Moises Gertner (born August 1957) is British businessman in real estate, property development, and natural resource commodities. Moises and his brother Mendi Gertner were formerly listed in the 2009 Sunday Times Rich List, with an estimated net worth of £450 million.

== Business career ==
Through their company, Fordgate, Gertner and his brother Mendi had a European property portfolio once valued at over 2.5 billion Euros. Their properties included Canon Bridge House the previous headquarters of Lazard Bank in the City of London Corporation as well as the Southside Wandsworth shopping center. They were also significant shareholders of Nikanor, a copper miner that floated on AIM in 2006 and was eventually taken over by global commodities group Glencore.

The brothers were introduced to Kaupthing Bank through Robert Tchenguiz, and they consequently acquired a 2.5% stake in Kaupthing, purchased with a loan from the same bank. However, their property portfolio faced ruin after the 2008 financial crisis and the 2008–2011 Icelandic financial crisis, which included Kaupthing Bank. After the collapse, the Gertners' deal was scrutinized by the UK Serious Fraud Office, in connection to Tchenguiz.

== Litigation ==
In 2015, Gertner held one of the largest private debts in history, at more than 610 million GBP, primarily to Kaupthing Bank as well as several Jewish charities and individual investors. Gertner initially proposed a repayment plan that returned a very small amount of money to his creditors with a total of 500,000 GBP was to be split between all creditors. The small settlement prompting the Charity Commission to open an investigation to determine if more regulatory action was needed.
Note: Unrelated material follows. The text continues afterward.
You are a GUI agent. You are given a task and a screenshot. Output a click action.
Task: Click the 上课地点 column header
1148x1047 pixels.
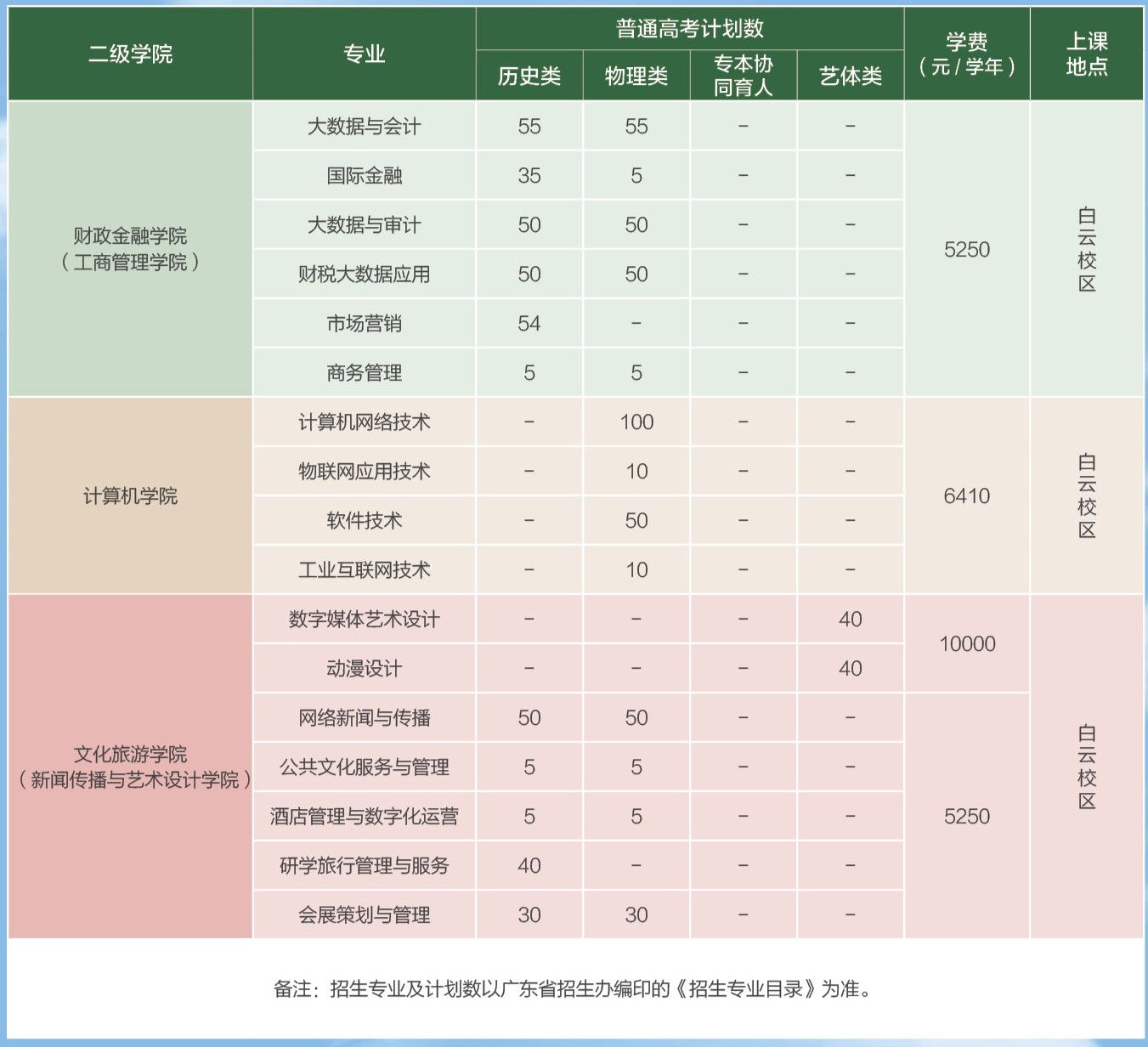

In 2019, Gertner was forced to declare bankruptcy by the High Court of England and Wales. By this time, his debts had reached almost 800 million GBP, and the court refused to back the settlement plan Gertner had proposed. It was discovered that Gertner and Kaupthing had created a side deal to the settlement plan which the court said constituted as a "breach of good faith." As a result, and at the request of his largest creditors, Gertner had to declare bankruptcy.

In 2020, after years of legal wrangling, CFL Finance Ltd was defeated when its debt was established as unenforceable and CFL was ordered to pay Moises Gertner legal costs, which it was unable to pay and went into insolvent liquidation.

==Personal life==
For several years, the Gertner brothers have been in several long running legal disputes with billionaires Dan Gertler, Robert Tchenguiz, and Beny Steimetz as well as Kaupthing Bank in Iceland.